-- WORK TO BE COMPLETED --
The answer must be an exact printing of every record below, with the pictures omitted.

[[ PROVIDED DATA, beginning ]]

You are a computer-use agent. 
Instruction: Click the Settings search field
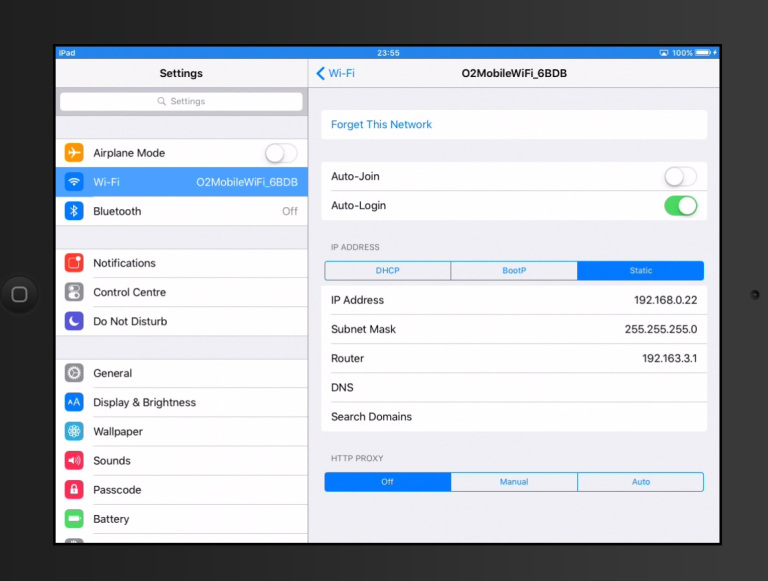point(181,102)
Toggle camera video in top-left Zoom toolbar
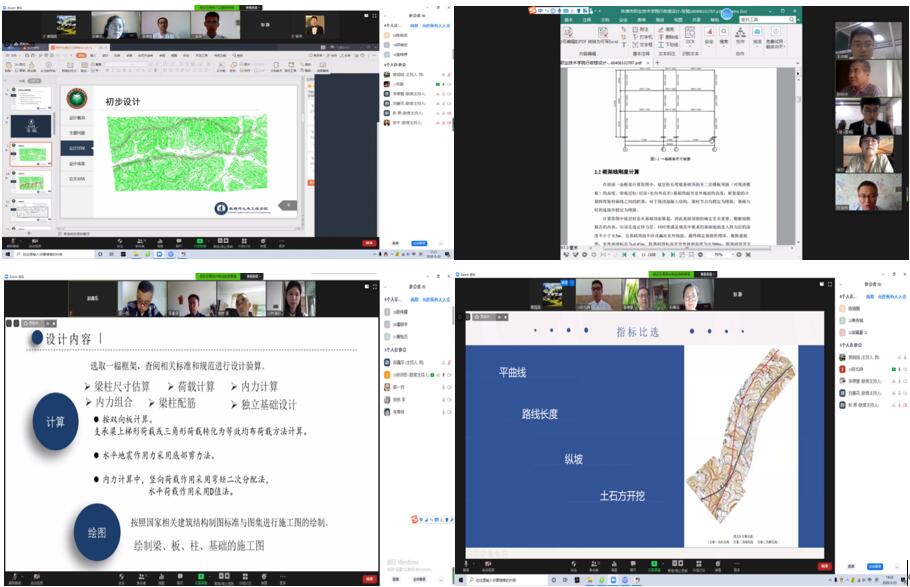 point(34,241)
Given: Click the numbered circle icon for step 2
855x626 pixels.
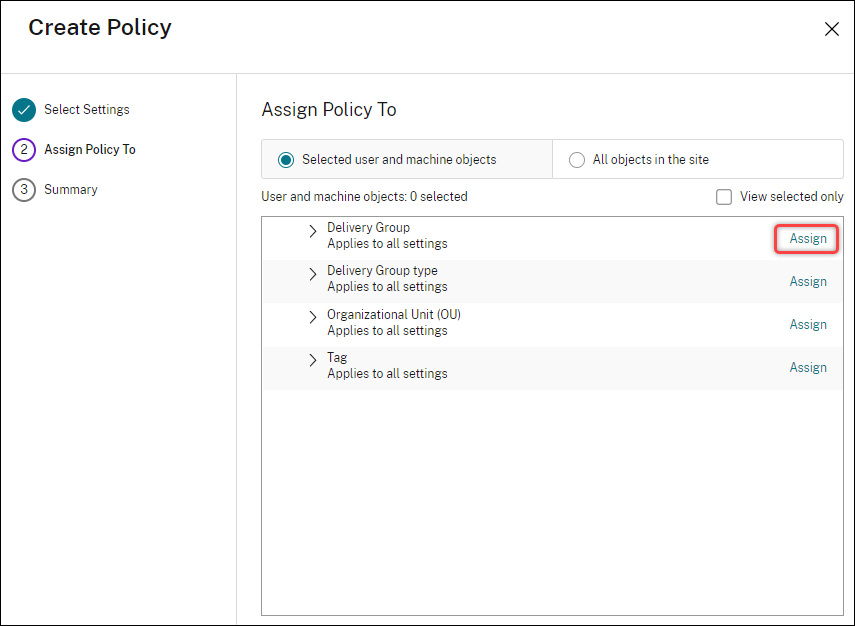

[[ PROVIDED DATA, end ]]

-- EXERCISE OUTPUT --
You are a computer-use agent. 
Instruction: Click the Settings search field
point(181,102)
Toggle camera video in top-left Zoom toolbar
 point(34,241)
Given: Click the numbered circle icon for step 2
855x626 pixels.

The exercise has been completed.